The Fed raises the rate despite the calamity in the US banking sector.
It has been a difficult two weeks for the US economy after the fall of the silvergate bank, Silicon Valley Bankand signature bank. After these bank failures occurred, the Federal Reserve announced the creation of the Bank Term Financing Program (BTFP) and Announced that the uninsured depositors of Signature Bank and Silicon Valley would be redressed. After the turmoil in the banking industry, some experts suspected the Fed would not raise the benchmark rate this month.
On Wednesday at 2 pm Eastern Standard Time, the Federal Open Market Committee (FOMC) revealed which would raise the rate by 25bps. “The committee seeks to maximize employment and inflation at a rate of 2 percent over the long term,” the FOMC said. “In support of these goals, the committee decided to raise the target range for the federal funds rate from 4-3/4 to 5 percent. The committee will closely monitor the incoming information and assess the implications for monetary policy.”

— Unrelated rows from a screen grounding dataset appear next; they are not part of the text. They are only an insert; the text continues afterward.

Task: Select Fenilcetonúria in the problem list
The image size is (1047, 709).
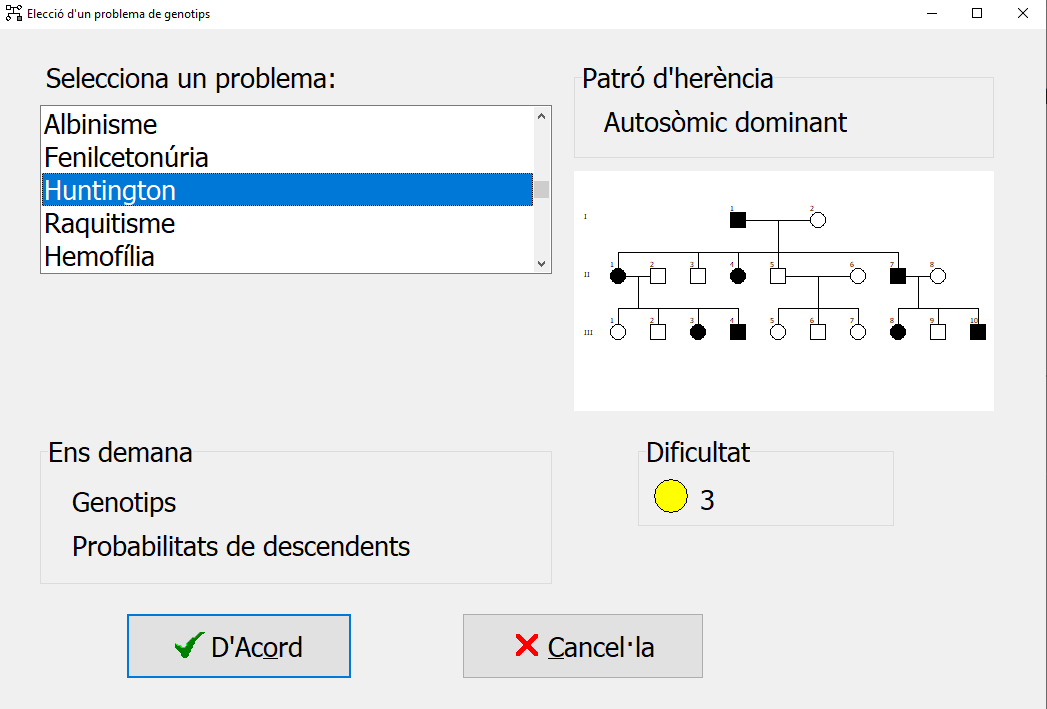Action: (126, 158)
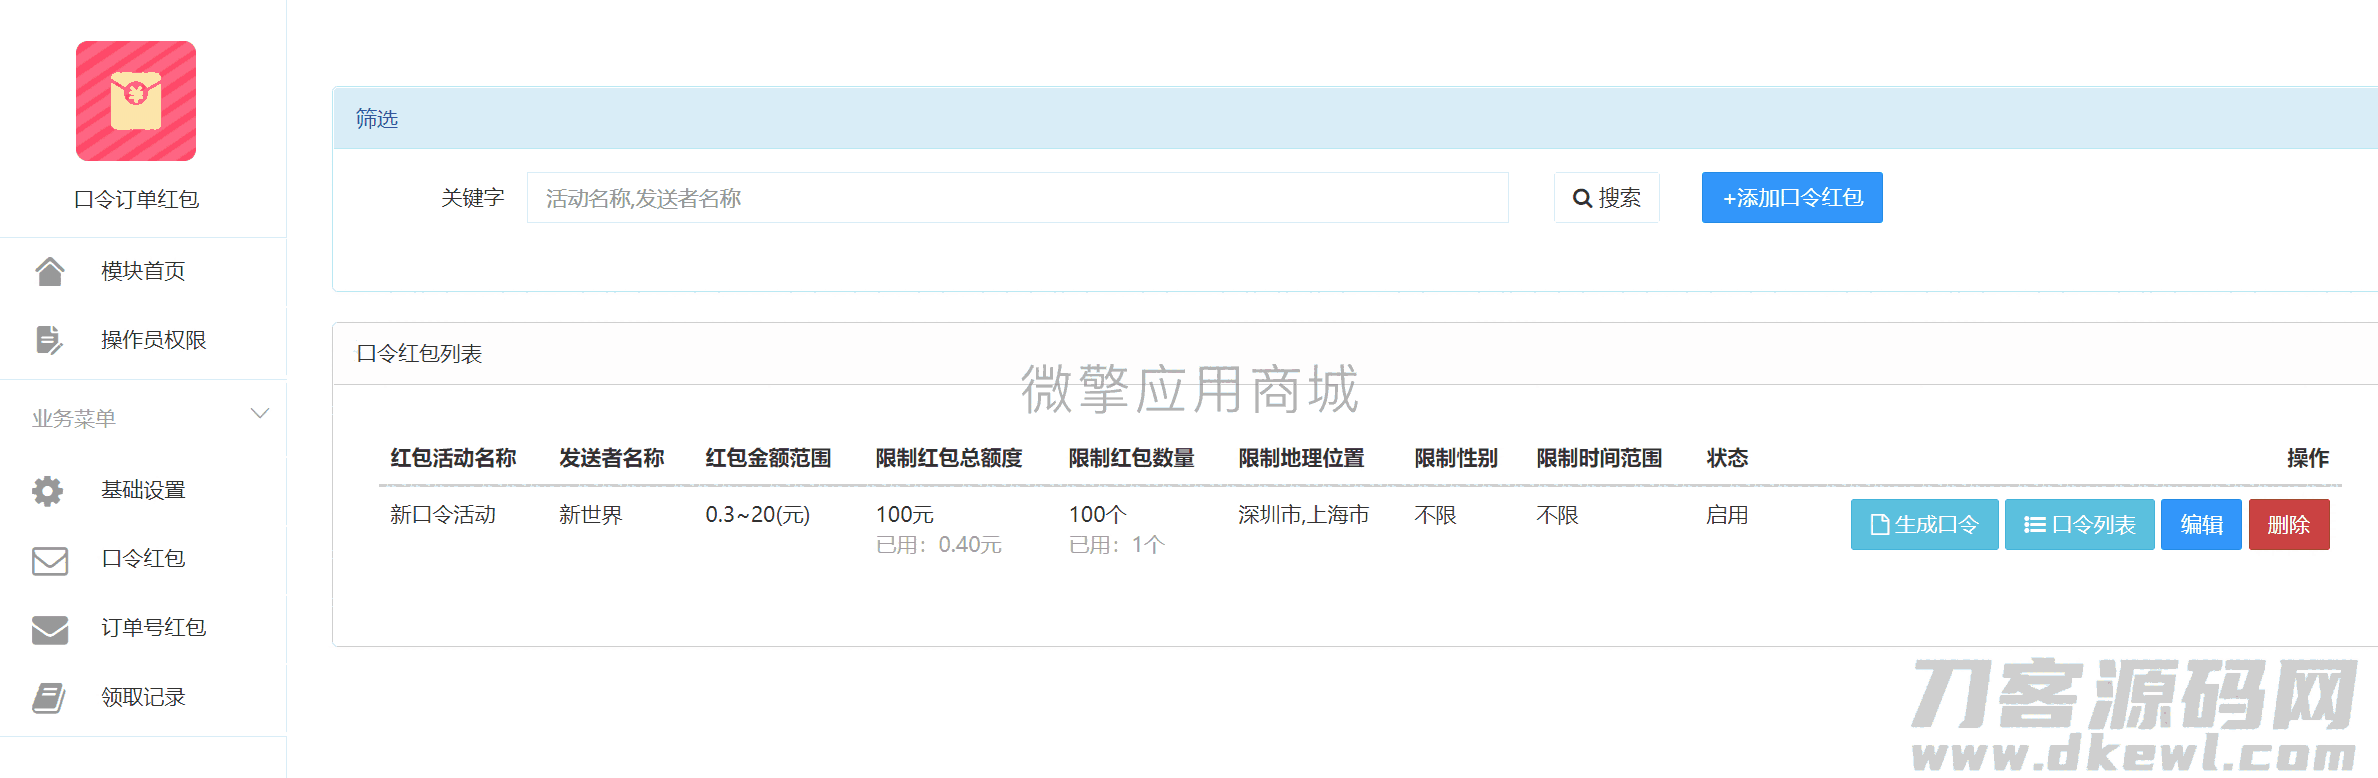Open 口令列表 for 新口令活动
This screenshot has width=2378, height=778.
(2079, 525)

In addition, the Fed published the “Summary of Economic Projections”, suggesting that the inflation rate may reach 2.1% by 2025 and 2% in the long term. By 2025, the FOMC projections call for the federal funds rate to fall to 3.1%. Following the FOMC statement and forecast report, equity markets rallied on the news, with three of the four US benchmark indices in the green.
crypto assets fell after the Fed’s small hike, with bitcoin (BTC) approaching the $29K to $28,700 range as of 2:15 p.m. Eastern Standard Time on Wednesday. But at 2:45 p.m., BTC it had dropped rapidly to the range of $27,876 per unit. At the moment, BTCThe USD value is just above the $28K zone.

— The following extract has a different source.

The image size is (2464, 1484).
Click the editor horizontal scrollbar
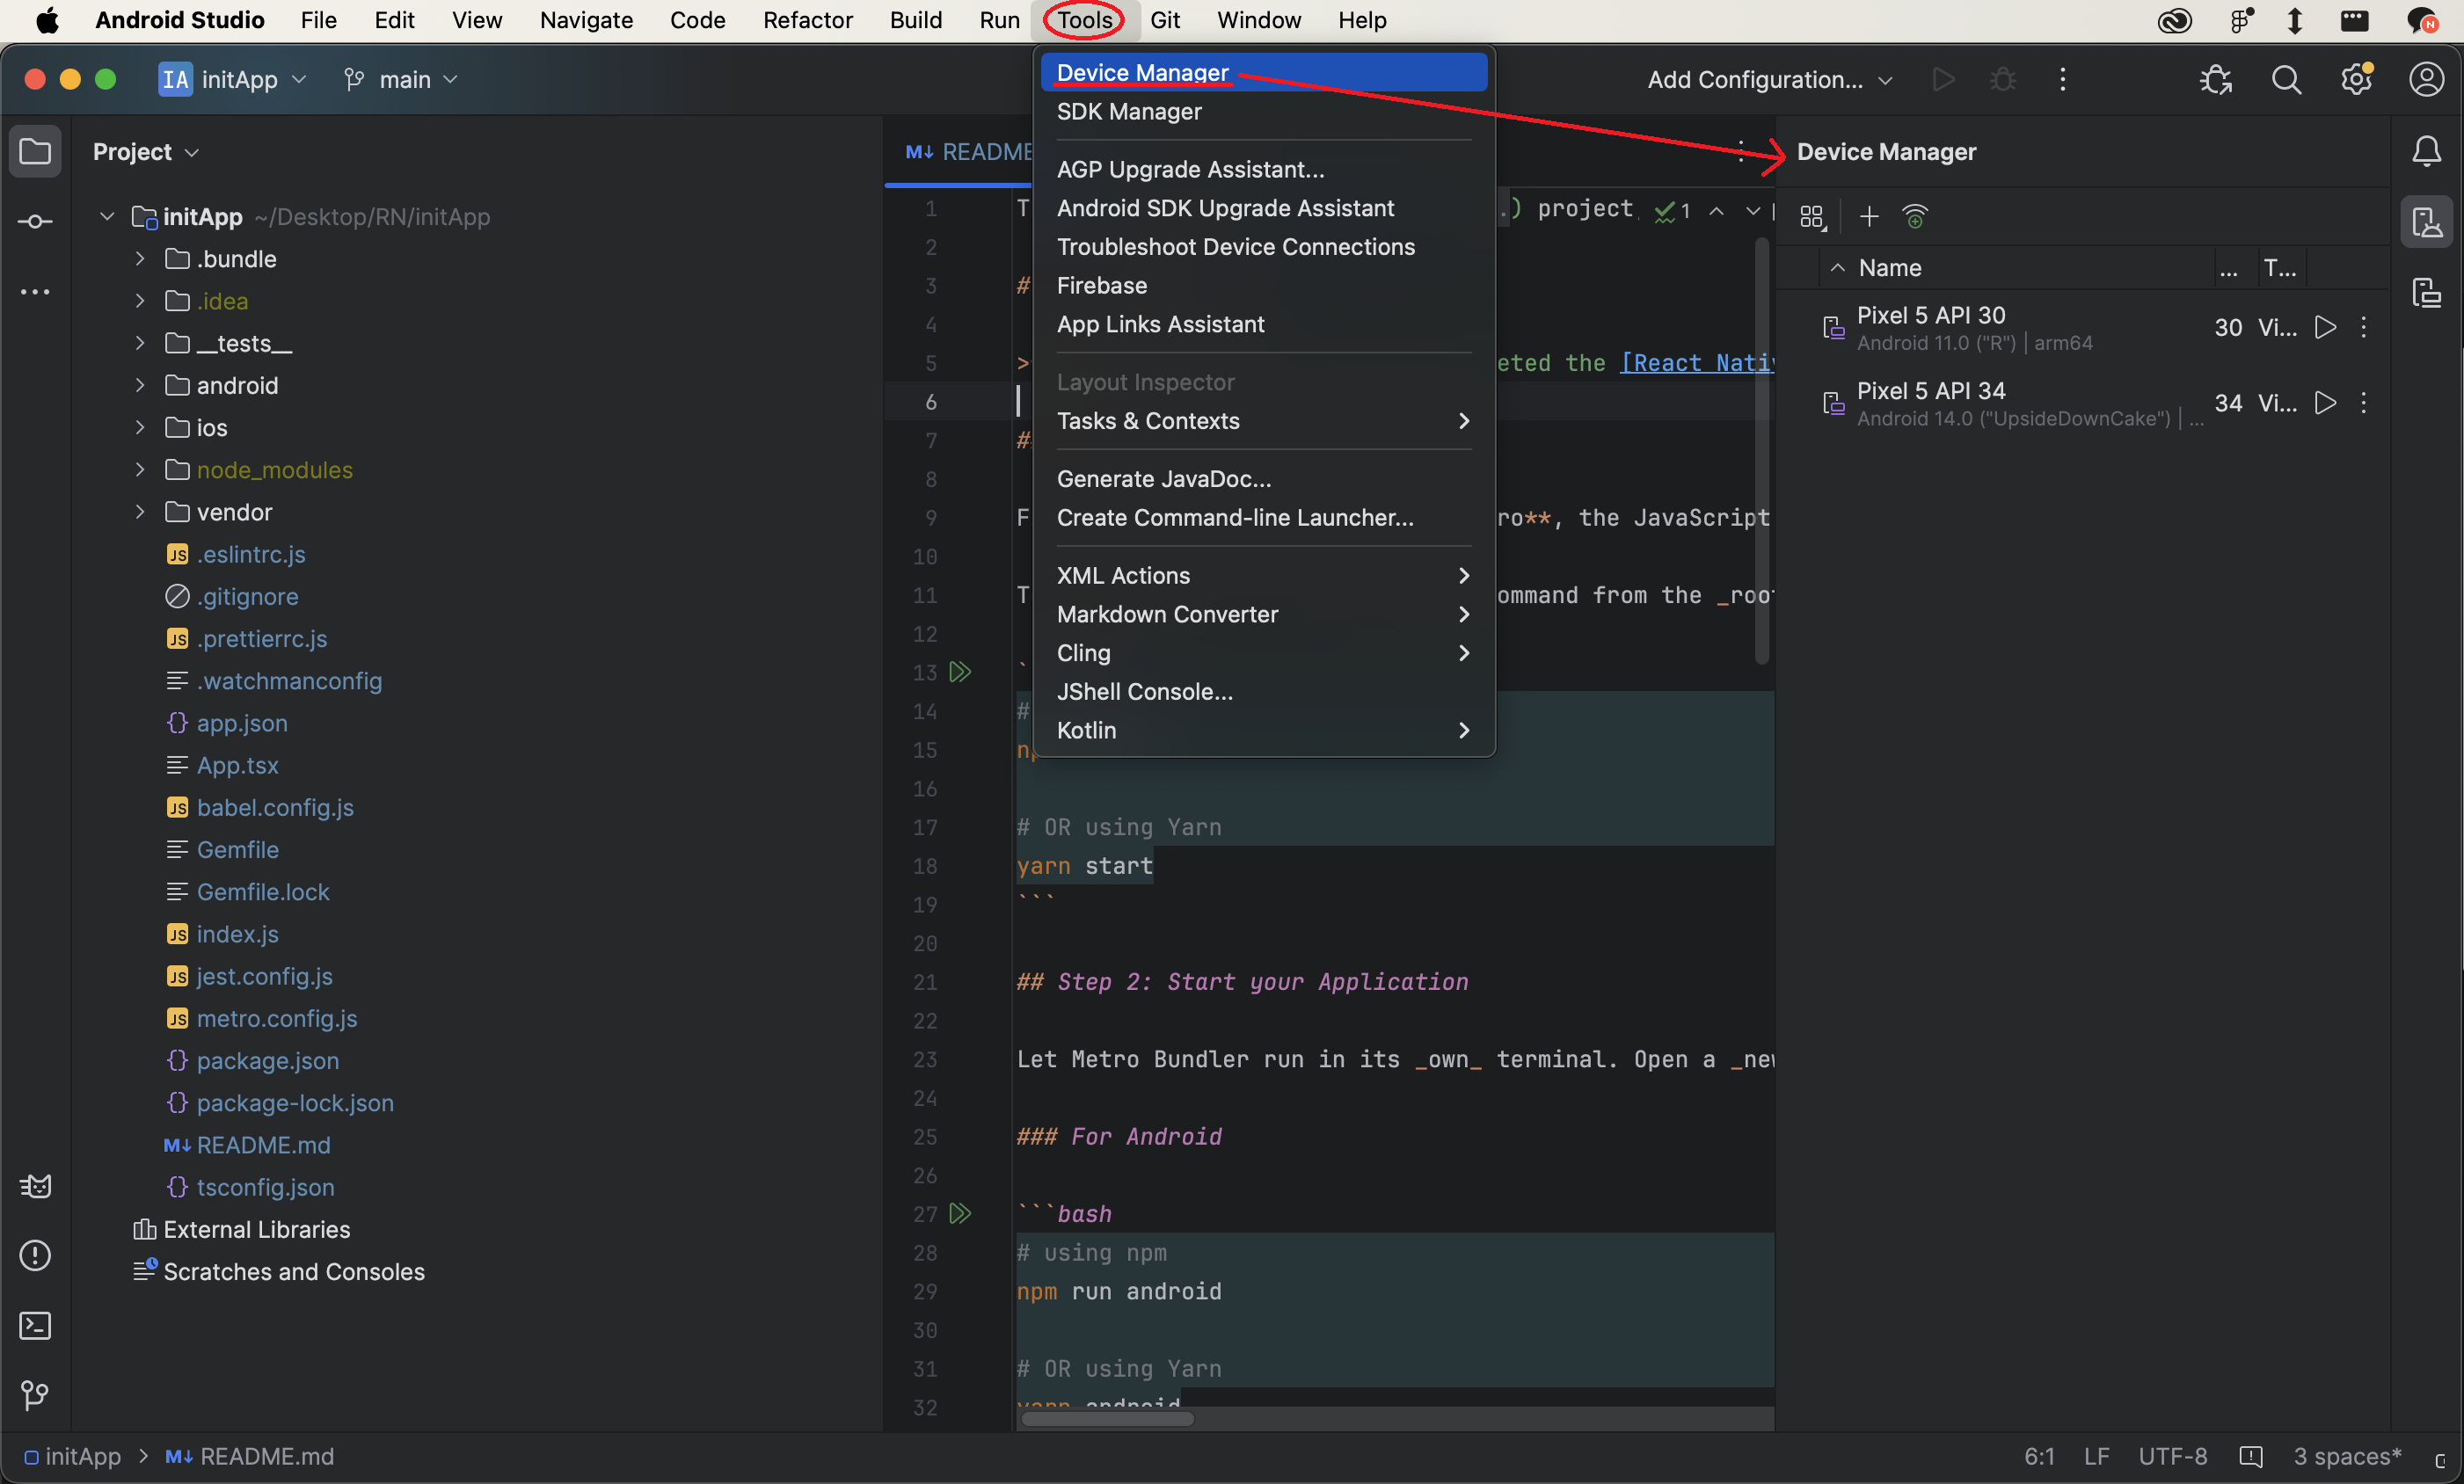coord(1106,1418)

While cryptocurrencies had a mixed reaction to the Fed news, precious metals remained strong. Both gold and silver rose with the Fed hike, rising 1.6% to 2.5% higher against the dollar. Overall, the FOMC statement noted that recent indicators have shown “modest growth in spending and output.”
In addition, the Fed says that while “job gains have picked up in recent months and are running at a strong pace (and) the unemployment rate has remained low, inflation remains high.”

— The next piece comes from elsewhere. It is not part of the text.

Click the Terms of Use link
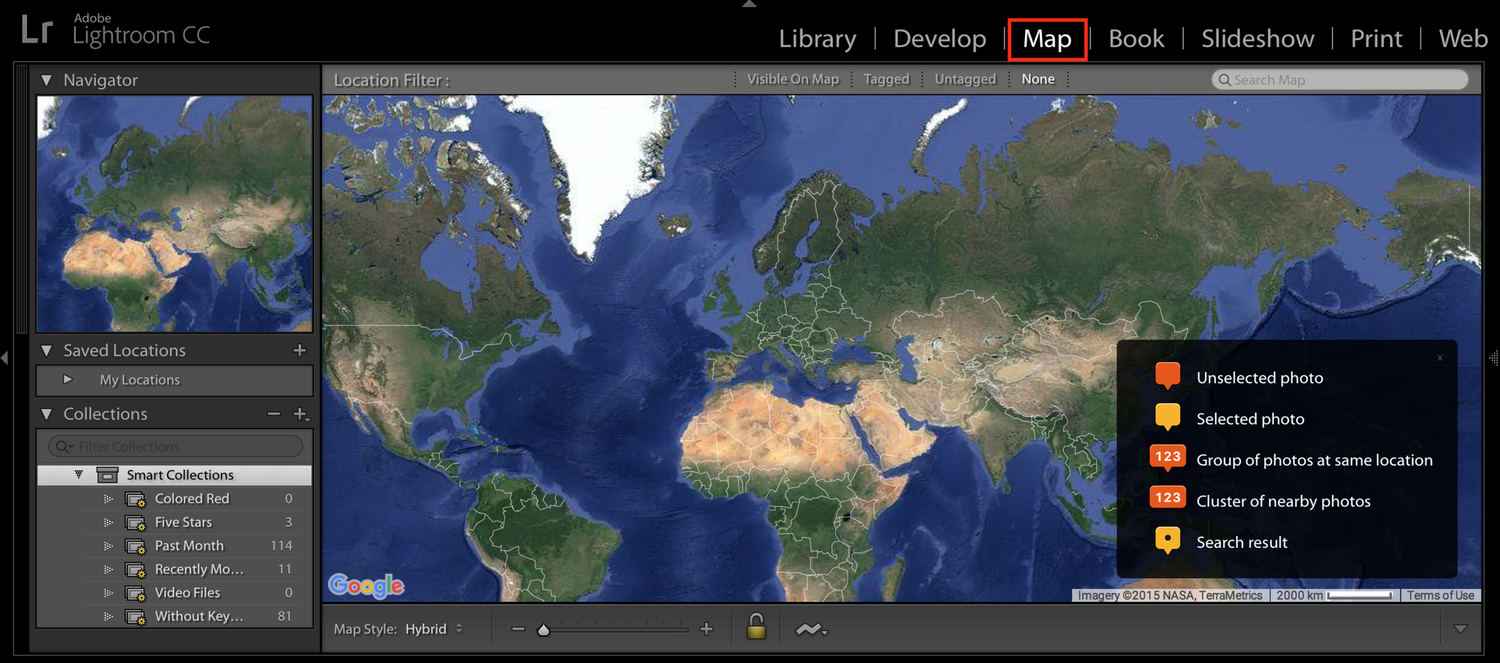The height and width of the screenshot is (663, 1500). [1440, 594]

Following the FOMC press release, Fed Chairman Jerome Powell insisted that the US banking system “is strong and resilient, with strong capital and liquidity”. Powell added: “We think our monetary policy tool works, and we think…our rate increases were well telegraphed to the markets, and many banks managed to handle them.”
What do you think the Fed’s decision to raise interest rates means for the US economy? Share your thoughts on this topic in the comments section below.